According to a recent study, more than two-thirds of the largest family businesses do not have a single female manager on the board. The proportion of women is only half as high as in the DAX companies. The situation is different in family businesses that are listed on the stock exchange.
According to a study, women continue to make little progress in the top tier of large German family businesses. According to the non-profit Allbright Foundation, at the beginning of March 8.3 percent of the executive boards of the 100 top-selling family businesses were female. The proportion of women is therefore only half as high as in the 160 companies in the DAX family (14.3 percent) - and it hardly changes. Two years ago, the figure was around 7 percent.
According to the information, more than two thirds (68) of family businesses do not have a single female manager on the board. Accordingly, little is happening in the 70 companies that are completely family-owned. Here, the proportion of women in the top floor has remained unchanged at 4.8 percent since March 2020. For comparison: For the 40 large DAX companies it is 19.8 percent (as of March 2022).
The stock market heavyweights are the most in the public eye and are subject to strict transparency requirements, the study said. "Public expectations are working." This can also be seen when looking at the 19 family companies listed on the Frankfurt Stock Exchange, which include BMW and Henkel. At 16.4 percent, the proportion of women on the executive boards of these companies is significantly higher than the average for family businesses.

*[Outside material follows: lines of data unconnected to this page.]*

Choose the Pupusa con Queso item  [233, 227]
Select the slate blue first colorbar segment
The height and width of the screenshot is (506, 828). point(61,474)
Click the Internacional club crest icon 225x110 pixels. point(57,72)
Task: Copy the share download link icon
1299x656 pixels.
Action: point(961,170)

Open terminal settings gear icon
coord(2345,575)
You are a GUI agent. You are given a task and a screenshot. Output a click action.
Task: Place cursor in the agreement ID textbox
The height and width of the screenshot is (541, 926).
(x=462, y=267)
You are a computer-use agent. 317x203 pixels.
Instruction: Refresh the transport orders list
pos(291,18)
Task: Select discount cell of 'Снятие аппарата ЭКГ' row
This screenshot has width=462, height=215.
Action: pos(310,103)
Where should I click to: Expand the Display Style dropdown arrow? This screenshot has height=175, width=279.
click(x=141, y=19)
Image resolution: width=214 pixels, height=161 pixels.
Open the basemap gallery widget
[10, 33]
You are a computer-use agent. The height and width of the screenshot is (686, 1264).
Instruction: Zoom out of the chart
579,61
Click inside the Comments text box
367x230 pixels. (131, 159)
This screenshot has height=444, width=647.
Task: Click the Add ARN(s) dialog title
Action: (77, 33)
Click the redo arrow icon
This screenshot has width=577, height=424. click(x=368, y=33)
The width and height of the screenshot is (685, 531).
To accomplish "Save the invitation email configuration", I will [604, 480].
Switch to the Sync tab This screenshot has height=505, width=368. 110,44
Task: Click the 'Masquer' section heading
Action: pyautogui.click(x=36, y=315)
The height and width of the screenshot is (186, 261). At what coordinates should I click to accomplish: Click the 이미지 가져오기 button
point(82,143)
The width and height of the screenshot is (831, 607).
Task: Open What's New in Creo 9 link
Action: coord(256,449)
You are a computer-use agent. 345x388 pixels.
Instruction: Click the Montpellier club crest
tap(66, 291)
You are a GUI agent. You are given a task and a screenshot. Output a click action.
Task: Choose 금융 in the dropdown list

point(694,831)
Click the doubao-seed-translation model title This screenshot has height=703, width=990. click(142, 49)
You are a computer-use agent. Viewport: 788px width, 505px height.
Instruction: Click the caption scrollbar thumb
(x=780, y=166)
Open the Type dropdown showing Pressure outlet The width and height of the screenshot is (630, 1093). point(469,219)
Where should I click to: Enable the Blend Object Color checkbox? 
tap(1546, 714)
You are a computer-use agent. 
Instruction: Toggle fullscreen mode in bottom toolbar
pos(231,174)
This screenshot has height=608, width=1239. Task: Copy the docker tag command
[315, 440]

According to the Allbright Foundation, the decisive factor for the different development is the filling of top positions that become vacant. While the stock exchange companies systematically recruited women, family companies continued to select men almost exclusively. According to this, 38 percent of new recruits in the 40 DAX companies since March 1, 2020 have been female, compared to only 6 percent in the 70 companies that are completely family-owned. Almost 90 percent of the newly appointed management members in family businesses are West German men.
"Family businesses risk becoming second-choice employers in the competition for the brightest minds," warned the managing directors of the Allbright Foundation, Wiebke Ankersen and Christian Berg. "Diversity attracts top talent, an outdated understanding of leadership does not." One of the strengths of family businesses is that they think in terms of generations and not quarters. "That's why you shouldn't underestimate diversity and equal opportunities as a zeitgeist issue." Rather, it is about one of the major, lasting social changes.
Economics Minister Robert Habeck wrote in a concluding remark on the study: "Successful transformation is unthinkable without diversity, without the equal integration of women into the economy." More diversity in companies leads to more creativity, more problem-solving skills and more innovations, as numerous studies have shown in recent years. The non-profit German-Swedish Allbright Foundation is committed to more women and diversity in management positions in business.